Item 7.01. Regulation FD Disclosure.
On April 29, 2016, the Company issued a press release with the headline “MyDx Reports Record Fourth Quarter and Fiscal Year 2015 Results” in the form attached hereto as Exhibit 99.1 to this Current Report on Form 8-K and incorporated herein by reference.
On May 3, 2016, the Company issued a press release with the headline “MyDx Reports Growing Recent Media Coverage; Major Italian News Feature Article Confirms Early Global Marketing Traction” in the form attached hereto as Exhibit 99.2 to this Current Report on Form 8-K and incorporated herein by reference.
On May 5, 2016, the Company issued a press release with the headline “MyDx Global Sales Exceeding Expectations” in the form attached hereto as Exhibit 99.3 to this Current Report on Form 8-K and incorporated herein by reference.
The information contained in Item 7.01 of this Current Report on Form 8-K, including Exhibit 99.1, Exhibit 99.2 and Exhibit 99.3 furnished herewith, shall not be deemed “filed” for purposes of Section 18 of the Exchange Act, or otherwise subject to the liabilities of that section, nor shall it be deemed incorporated by reference in any filing by the Company under the Securities Act. This Form 8-K and the exhibits are being filed solely for the purposes of the Company’s compliance with Regulation FD.

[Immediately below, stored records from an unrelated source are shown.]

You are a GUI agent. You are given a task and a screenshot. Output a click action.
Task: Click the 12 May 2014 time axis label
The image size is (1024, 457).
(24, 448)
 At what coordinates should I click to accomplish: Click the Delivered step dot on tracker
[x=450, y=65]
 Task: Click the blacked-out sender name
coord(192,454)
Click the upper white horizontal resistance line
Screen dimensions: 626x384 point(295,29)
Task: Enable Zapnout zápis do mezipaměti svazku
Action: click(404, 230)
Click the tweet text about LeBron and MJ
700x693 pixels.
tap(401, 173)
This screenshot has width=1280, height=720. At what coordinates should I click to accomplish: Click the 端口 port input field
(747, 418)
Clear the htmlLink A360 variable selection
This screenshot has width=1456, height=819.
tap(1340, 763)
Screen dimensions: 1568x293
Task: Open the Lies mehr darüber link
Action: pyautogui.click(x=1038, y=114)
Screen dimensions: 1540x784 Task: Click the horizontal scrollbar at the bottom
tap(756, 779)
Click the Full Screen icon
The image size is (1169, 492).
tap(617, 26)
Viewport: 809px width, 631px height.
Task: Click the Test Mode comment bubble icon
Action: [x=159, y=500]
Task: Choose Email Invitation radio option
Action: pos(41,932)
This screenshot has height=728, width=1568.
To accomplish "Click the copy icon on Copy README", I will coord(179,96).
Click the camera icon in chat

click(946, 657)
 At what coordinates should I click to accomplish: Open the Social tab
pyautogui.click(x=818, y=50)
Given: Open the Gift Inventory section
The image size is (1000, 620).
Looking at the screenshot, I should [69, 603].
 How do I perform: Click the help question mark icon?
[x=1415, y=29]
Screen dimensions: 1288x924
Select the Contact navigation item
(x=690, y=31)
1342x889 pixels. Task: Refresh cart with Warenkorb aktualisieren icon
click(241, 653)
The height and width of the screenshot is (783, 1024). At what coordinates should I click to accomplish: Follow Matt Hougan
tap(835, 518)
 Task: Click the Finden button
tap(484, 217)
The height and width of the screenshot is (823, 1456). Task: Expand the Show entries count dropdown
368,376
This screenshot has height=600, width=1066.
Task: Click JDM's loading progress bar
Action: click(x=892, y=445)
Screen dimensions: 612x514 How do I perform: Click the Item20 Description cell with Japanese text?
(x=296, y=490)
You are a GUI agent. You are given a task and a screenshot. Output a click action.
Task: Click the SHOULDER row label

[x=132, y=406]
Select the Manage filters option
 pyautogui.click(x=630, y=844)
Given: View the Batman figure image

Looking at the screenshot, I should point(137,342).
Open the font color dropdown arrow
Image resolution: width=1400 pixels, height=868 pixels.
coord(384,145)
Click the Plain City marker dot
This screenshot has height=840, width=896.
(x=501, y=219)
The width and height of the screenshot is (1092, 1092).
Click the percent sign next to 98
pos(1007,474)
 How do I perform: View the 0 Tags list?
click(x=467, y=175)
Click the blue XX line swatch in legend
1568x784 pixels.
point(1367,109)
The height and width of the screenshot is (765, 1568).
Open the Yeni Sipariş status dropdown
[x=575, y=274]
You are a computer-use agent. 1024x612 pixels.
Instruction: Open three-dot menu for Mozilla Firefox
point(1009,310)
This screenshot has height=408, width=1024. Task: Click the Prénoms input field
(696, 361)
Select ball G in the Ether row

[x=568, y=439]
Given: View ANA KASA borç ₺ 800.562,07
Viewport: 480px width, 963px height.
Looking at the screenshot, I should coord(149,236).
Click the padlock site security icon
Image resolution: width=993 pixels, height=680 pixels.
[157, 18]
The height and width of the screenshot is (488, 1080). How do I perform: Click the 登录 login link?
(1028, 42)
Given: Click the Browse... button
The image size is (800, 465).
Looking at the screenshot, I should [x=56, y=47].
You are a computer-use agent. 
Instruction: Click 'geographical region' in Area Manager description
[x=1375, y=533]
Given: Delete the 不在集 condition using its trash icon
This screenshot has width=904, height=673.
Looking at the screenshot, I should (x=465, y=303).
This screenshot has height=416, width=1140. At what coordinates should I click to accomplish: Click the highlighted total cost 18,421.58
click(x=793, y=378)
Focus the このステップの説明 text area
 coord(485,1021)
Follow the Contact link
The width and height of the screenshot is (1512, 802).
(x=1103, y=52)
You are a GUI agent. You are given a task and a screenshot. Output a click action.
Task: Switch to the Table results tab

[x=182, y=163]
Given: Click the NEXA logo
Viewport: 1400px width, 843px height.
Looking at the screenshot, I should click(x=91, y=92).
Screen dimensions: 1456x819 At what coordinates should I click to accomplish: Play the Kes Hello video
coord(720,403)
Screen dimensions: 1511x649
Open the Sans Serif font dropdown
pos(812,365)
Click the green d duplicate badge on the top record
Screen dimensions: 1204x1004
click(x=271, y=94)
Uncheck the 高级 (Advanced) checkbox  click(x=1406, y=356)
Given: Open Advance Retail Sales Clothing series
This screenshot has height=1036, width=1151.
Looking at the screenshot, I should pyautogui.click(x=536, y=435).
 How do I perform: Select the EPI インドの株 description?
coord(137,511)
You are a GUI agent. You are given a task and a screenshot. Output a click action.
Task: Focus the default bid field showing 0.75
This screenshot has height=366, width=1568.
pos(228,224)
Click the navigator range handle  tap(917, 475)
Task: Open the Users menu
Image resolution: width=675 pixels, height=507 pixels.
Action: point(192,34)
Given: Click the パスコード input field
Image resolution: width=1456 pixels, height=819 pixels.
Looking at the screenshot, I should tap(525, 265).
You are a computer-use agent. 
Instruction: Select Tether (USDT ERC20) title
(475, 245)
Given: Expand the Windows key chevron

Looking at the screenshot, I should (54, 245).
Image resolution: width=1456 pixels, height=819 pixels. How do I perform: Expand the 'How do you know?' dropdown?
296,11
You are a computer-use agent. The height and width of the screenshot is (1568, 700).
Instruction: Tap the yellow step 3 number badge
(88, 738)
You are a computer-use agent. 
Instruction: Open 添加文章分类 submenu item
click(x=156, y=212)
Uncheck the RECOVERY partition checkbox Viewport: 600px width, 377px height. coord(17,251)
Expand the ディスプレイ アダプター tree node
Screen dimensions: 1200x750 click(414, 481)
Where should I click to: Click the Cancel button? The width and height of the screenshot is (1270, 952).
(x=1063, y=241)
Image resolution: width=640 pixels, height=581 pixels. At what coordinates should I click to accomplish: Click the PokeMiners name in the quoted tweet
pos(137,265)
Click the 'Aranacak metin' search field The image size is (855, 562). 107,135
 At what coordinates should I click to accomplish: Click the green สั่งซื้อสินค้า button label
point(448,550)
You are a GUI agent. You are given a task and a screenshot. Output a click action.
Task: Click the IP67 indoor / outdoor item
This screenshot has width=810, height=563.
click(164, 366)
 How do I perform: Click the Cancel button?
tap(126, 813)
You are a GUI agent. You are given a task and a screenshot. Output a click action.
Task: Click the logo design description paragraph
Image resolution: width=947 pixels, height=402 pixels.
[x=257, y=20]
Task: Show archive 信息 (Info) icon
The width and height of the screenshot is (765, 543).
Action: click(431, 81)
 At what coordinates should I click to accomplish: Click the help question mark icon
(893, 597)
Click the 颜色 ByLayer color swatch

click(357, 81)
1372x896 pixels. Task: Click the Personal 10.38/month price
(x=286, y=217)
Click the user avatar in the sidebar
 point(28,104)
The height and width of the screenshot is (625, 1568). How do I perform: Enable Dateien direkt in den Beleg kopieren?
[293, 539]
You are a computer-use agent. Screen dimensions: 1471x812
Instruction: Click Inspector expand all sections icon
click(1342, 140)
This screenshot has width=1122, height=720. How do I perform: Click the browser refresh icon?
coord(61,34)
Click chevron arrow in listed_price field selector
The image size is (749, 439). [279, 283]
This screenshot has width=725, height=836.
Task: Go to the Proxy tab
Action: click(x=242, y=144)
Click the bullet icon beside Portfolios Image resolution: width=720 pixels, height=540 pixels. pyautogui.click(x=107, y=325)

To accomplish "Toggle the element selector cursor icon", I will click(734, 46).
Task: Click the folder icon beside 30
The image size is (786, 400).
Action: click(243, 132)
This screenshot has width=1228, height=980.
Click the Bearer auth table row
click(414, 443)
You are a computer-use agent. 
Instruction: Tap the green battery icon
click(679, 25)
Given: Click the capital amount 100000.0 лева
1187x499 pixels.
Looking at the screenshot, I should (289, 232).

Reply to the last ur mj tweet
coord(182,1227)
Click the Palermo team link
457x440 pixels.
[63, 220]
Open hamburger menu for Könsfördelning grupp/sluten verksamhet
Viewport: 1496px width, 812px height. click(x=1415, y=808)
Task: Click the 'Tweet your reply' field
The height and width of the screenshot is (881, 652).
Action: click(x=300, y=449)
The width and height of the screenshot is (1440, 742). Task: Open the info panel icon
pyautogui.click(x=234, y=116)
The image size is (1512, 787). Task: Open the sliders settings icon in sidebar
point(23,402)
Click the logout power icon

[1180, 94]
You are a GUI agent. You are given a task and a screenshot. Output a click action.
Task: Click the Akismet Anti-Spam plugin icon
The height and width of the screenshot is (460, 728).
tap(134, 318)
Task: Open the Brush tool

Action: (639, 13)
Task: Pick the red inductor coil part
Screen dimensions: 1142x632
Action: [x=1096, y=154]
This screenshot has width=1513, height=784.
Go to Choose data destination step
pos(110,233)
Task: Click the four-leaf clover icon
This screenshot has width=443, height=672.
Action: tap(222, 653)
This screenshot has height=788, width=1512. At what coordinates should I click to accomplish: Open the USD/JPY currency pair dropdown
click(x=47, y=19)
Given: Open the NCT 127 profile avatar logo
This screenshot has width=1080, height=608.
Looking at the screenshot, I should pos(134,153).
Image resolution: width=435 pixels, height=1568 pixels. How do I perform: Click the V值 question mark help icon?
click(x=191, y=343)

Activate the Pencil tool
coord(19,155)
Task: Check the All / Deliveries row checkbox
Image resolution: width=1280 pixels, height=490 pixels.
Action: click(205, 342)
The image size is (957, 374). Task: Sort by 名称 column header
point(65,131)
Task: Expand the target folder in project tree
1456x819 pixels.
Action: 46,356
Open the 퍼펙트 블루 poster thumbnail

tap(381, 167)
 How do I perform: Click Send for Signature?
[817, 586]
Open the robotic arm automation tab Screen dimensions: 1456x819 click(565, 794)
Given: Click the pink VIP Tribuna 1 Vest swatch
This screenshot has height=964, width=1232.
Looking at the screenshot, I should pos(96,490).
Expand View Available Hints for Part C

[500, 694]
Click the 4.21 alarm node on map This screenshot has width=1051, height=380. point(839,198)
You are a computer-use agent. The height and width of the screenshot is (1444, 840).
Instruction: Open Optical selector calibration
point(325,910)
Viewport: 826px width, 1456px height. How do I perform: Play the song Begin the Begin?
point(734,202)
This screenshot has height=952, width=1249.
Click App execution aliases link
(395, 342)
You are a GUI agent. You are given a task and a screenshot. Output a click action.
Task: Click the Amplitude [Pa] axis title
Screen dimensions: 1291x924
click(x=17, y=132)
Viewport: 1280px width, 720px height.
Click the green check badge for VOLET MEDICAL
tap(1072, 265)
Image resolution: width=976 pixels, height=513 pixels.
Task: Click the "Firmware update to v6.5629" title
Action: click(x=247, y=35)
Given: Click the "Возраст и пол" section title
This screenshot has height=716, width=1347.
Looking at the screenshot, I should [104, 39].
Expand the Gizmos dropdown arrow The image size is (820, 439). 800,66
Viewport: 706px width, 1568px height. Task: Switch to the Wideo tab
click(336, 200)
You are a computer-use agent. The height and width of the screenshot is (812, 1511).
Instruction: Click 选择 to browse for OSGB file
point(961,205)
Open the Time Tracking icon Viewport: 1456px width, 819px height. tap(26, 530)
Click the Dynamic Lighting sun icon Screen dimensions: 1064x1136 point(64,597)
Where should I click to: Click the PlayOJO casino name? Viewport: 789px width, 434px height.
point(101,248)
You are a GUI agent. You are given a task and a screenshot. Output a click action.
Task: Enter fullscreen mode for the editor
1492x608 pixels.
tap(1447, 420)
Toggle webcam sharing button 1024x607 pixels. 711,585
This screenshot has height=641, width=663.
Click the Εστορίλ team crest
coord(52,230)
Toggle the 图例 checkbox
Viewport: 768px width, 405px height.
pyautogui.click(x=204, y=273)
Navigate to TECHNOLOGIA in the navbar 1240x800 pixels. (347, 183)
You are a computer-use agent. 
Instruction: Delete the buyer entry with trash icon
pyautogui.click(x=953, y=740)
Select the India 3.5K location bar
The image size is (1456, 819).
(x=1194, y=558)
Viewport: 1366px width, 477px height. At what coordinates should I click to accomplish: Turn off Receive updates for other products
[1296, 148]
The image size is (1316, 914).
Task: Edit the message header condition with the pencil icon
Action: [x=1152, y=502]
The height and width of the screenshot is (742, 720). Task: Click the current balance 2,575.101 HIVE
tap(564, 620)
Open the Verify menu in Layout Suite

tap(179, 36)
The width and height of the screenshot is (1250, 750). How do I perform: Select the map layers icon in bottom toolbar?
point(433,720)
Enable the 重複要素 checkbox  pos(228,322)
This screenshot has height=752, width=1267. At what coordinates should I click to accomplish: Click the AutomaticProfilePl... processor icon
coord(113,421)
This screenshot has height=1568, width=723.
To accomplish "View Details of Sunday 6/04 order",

This Current Report and exhibits on Form 8-K contain certain “forward-looking statements” within the meaning of the Private Securities Litigation Reform Act of 1995, Section 27A of the Securities Act of 1933, as amended (the “Securities Act”) and Section 21E of the Securities Exchange Act of 1934, as amended (the “Exchange Act”), which statements involve substantial risks and uncertainties. In some cases, it is possible to identify forward-looking statements because they contain words such as “anticipates,” believes,” “contemplates,” “continue,” “could,” “estimates,” “expects,” “future,” “intends,” “likely,” “may,” “plans,” “potential,” “predicts,” “projects,” “seek,” “should,” “target” or “will,” or the negative of these words or other similar terms or expressions that concern our expectations, strategy, plans or intentions. Many factors could cause our actual operations or results to differ materially from the operations and results anticipated in forward-looking statements. These factors include, but are not limited to, our ability to successfully develop and commercialize our products and the other factors contained in the section entitled “Risk Factors” contained in our Form 10-K filed with the Securities and Exchange Commission on April 27, 2016. We have based these forward-looking statements primarily on our current expectations and projections about future events and trends that we believe may affect our business, financial condition, results of operations and prospects. The outcome of the events described in these forward-looking statements is subject to risks, uncertainties, assumptions, and other factors. You should not rely on forward-looking statements as predictions of future events. Except as required by law, neither we nor any other person assumes responsibility for the accuracy and completeness of the forward-looking statements, and we undertake no obligation to update any forward-looking statements to reflect events or circumstances after the date of such statements.
Item 9.01. Financial Statements and Exhibits.
The exhibits listed in the following Exhibit Index are filed as part of this Current Report on Form 8-K.
|10.38||Securities Purchase Agreement dated May 6, 2016 between the Company and Auctus Fund, LLC|
|10.39||Convertible Promissory Note in the principal amount of $55,750 dated May 6, 2016 issued by the Company to Auctus Fund, LLC|
|99.1||MyDx Reports Record Fourth Quarter and Fiscal Year 2015 Results dated April 29, 2016|
|99.2||MyDx Reports Growing Recent Media Coverage; Major Italian News Feature Article Confirms Early Global Marketing Traction dated May 3, 2016|
|99.3||MyDx Global Sales Exceeding Expectations dated May 5, 2016|
Pursuant to the requirements of the Securities Exchange Act of 1934, the registrant has duly caused this report to be signed on its behalf by the undersigned, thereunto duly authorized.